DATASET EXCERPTS:
···

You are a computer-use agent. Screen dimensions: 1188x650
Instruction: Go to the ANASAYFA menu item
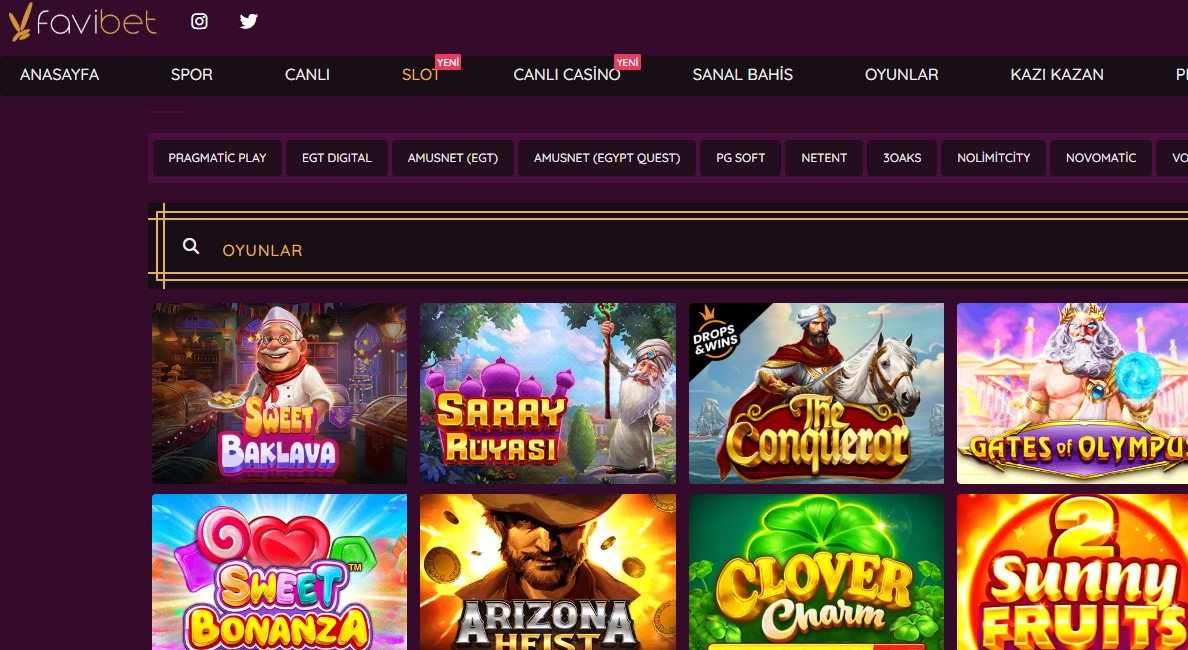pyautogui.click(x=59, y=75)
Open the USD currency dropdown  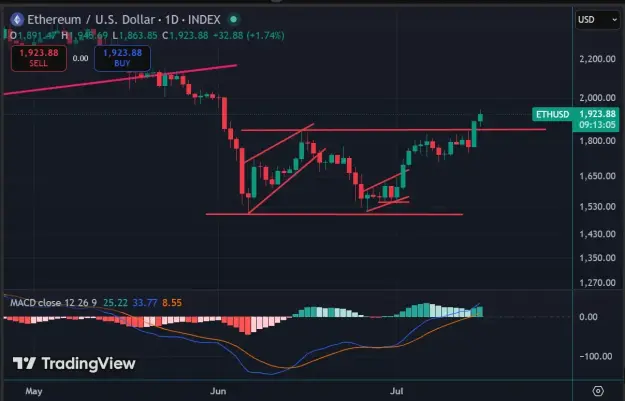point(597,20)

···

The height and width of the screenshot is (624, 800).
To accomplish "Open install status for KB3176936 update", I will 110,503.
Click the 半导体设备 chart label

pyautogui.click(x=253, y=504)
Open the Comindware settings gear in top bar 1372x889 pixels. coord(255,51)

···

EXERCISE DESCRIPTION:
Both the line containing "The height and" and the line containing "Open the Comindware" belong in the answer. Print them and every line above that falls between them exactly, and no others.

COMPLETED EXERCISE:
The height and width of the screenshot is (624, 800).
To accomplish "Open install status for KB3176936 update", I will 110,503.
Click the 半导体设备 chart label

pyautogui.click(x=253, y=504)
Open the Comindware settings gear in top bar 1372x889 pixels. coord(255,51)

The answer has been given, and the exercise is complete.